Integer optimization¶
pso-rs optimizes integer variables with a deliberately simple approach:
the swarm always moves in a continuous internal space, and
discretization happens only at evaluation time (in SearchSpace::decode).
This keeps the central question of integer PSO — how do you discretize? —
explicit, and lets you compare strategies easily. It is
also why the core never needs generics over the position type: positions are
always Vec<f64> internally.
From Python¶
Pass integer=True. Bounds are still given as numbers; they are rounded to
integer limits.
import turboswarm as pso
# f(x) = (x0 - 3)^2 + (x1 + 2)^2, integer optimum at (3, -2).
r = pso.minimize(
lambda x: (x[0] - 3) ** 2 + (x[1] + 2) ** 2,
bounds=[(-10, 10)] * 2,
integer=True,
seed=5,
)
print(r.best_position) # [3.0, -2.0]
print(r.best_value) # 0.0
The objective receives already-decoded integer values.
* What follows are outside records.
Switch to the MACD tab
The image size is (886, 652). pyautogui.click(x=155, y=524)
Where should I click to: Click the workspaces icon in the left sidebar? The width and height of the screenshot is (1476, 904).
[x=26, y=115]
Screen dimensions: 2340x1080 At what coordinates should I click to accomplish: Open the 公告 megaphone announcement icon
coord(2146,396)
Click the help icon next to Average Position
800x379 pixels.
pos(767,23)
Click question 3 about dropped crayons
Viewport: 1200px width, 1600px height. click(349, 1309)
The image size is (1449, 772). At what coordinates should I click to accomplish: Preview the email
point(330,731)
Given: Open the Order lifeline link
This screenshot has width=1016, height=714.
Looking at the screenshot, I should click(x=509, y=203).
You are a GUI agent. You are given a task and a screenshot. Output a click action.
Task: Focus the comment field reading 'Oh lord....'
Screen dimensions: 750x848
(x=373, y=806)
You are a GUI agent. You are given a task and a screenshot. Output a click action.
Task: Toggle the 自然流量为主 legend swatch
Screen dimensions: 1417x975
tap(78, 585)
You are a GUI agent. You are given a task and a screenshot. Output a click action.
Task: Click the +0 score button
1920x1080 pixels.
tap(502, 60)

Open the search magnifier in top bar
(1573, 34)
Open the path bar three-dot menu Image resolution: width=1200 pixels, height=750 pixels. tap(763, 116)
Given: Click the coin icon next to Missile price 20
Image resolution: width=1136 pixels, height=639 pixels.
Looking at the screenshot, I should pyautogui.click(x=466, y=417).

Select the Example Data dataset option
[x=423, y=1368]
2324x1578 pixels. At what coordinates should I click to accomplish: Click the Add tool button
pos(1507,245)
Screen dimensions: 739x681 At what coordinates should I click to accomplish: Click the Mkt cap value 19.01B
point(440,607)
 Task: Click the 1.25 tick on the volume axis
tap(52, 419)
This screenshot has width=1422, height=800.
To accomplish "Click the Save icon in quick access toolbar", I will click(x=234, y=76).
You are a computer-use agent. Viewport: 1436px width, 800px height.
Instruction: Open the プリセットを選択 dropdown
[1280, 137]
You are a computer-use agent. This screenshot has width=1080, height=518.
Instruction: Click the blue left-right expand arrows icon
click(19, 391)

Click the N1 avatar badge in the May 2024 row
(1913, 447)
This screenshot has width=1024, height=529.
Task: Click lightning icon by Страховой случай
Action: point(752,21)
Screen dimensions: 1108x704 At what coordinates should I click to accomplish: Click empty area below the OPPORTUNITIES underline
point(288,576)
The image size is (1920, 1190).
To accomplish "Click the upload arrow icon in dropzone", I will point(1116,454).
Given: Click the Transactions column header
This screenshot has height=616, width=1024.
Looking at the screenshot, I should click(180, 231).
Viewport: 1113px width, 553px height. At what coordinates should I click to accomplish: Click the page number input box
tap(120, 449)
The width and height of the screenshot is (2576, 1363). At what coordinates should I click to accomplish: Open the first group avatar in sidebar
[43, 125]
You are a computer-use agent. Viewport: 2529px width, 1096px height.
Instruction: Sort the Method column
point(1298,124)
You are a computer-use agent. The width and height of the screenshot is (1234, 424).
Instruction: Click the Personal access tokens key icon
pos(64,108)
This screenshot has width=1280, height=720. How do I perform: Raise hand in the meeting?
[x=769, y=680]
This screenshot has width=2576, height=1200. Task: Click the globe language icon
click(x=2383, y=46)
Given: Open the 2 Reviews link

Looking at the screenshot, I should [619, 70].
The returned
best_position corresponds to integer coordinates.
Binary variables¶
For {0, 1} problems (feature selection, knapsack, subset choice) pass
binary=True. It is the binary special case of the integer space; the
dimension is taken from bounds.
# 0/1 knapsack: pick items maximizing value within a weight cap.
values, weights, cap = [10, 13, 18, 31, 7, 15], [2, 3, 4, 7, 1, 3], 10
r = pso.minimize(
lambda x: -sum(v * xi for v, xi in zip(values, x)), # minimize -value
bounds=[(0, 1)] * len(values),
binary=True,
constraints=[lambda x: sum(w * xi for w, xi in zip(weights, x)) - cap],
n_particles=50, max_iter=200, seed=1,
)
chosen = [int(b) for b in r.best_position]
Mixed variable types¶
Real problems often mix continuous, integer and binary variables. Pass
var_types — one of "real", "integer" or "binary" per dimension (same
length as bounds):
# x0 continuous, x1 integer, x2 binary.
r = pso.minimize(
lambda x: (x[0] - 1.5) ** 2 + (x[1] - 3) ** 2 + (x[2] - 1) ** 2,
bounds=[(-5, 5), (-10, 10), (0, 1)],
var_types=["real", "integer", "binary"],
seed=7,
)
# r.best_position == [1.5, 3.0, 1.0] (integer/binary dims are whole-valued)
Integer and binary dimensions come back as whole-valued floats. var_types
takes precedence over the integer / binary flags. In Rust this is the
MixedSpace (its Scalar is f64).
Discretization strategies (Rust)¶
From Rust, IntegerSpace supports three strategies via with_discretization:
Round— nearest integer (default, most common).Truncate— toward zero.Floor— round down.
use turboswarm_core::prelude::*;
let space = IntegerSpace::new(vec![(-10, 10); 2])
.with_discretization(Discretization::Floor);
Comparing how the chosen strategy affects convergence on the same problem is a compact way to compare them.